__EXTRAIT RETENU__.
:::::

En application du sommet de Tampere, il convient de mettre en place un régime d'asile européen commun, fondé sur l'application intégrale et globale de la Convention de Genève pour assurer que nul ne sera renvoyé là où il risque d'être à nouveau persécuté.
Recommandation 10
La commission de l'Intérieur estime que l'Union européenne doit définir également une procédure commune à la fois simple et rapide pour le traitement des demandes d'asile. À ce sujet, la commission de l'Intérieur est favorable à une procédure de « guichet unique », assortie d'une possibilité d'appel. Suivant cette procédure, le traitement des demandes de toutes les personnes qui cherchent refuge dans l'Union européenne sera centralisé dans une Agence européenne de l'asile ayant des points de contact dans tous les États membres situés aux frontières extérieures de l'Union. Les demandeurs d'asile ne pourront introduire qu'à ces seuls endroits une demande respectant des normes uniformes. La commission de l'Intérieur ne souhaite pas que l'on touche au principe de la Convention de Dublin, suivant lequel la procédure d'asile doit être traitée dans l'État membre par où le demandeur est entré dans l'UE. Pour une application efficace de la Convention de Dublin, il y a lieu de faire entrer en vigueur rapidement la convention Eurodac relative à la comparaison des empreintes digitales.
Recommandation 11
Pour ce qui est des réfugiés reconnus ou des personnes qui ont été placées sous un statut de protection temporaire, les États membres de l'UE doivent élaborer conjointement une politique orientée sur la répartition équitable de l'accueil entre les États membres de l'UE. La commission de l'Intérieur plaide pour un bon équilibre entre la répartition réelle des réfugiés reconnus, d'une part, et une répartition des charges financières, d'autre part.

:::::

__DONNÉES FOURNIES__.
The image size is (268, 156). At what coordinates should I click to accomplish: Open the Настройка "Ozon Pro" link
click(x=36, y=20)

:::::

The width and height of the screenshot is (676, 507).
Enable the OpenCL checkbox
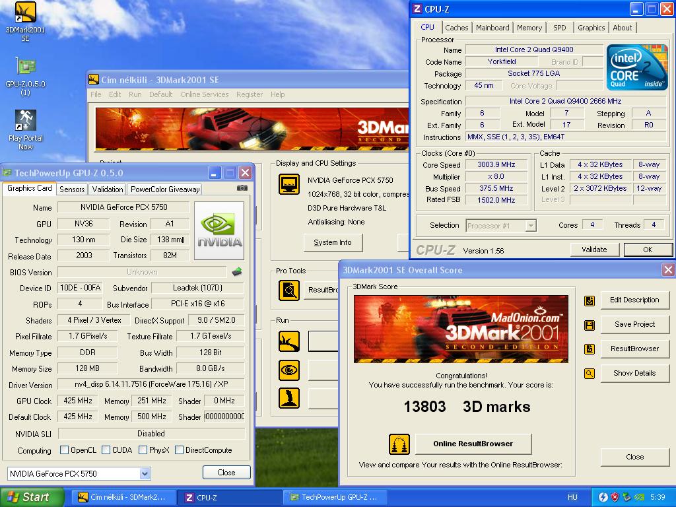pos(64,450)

:::::

__CONSIGNE__.
Répondez brièvement à ces questions sur l'extrait retenu :
(a) Sur quelle convention le régime d'asile européen commun doit-il être fondé ?
(b) D'après le principe de la Convention de Dublin, dans quel État membre la procédure d'asile doit-elle être traitée ?
(c) Entre quelles deux répartitions la commission de l'Intérieur plaide-t-elle pour un bon équilibre ?
Appuyez-vous uniquement sur l'extrait retenu.

__CORRIGÉ__.
(a) Sur la Convention de Genève, appliquée de manière intégrale et globale.
(b) Dans l'État membre par où le demandeur est entré dans l'UE.
(c) Entre la répartition réelle des réfugiés reconnus et une répartition des charges financières.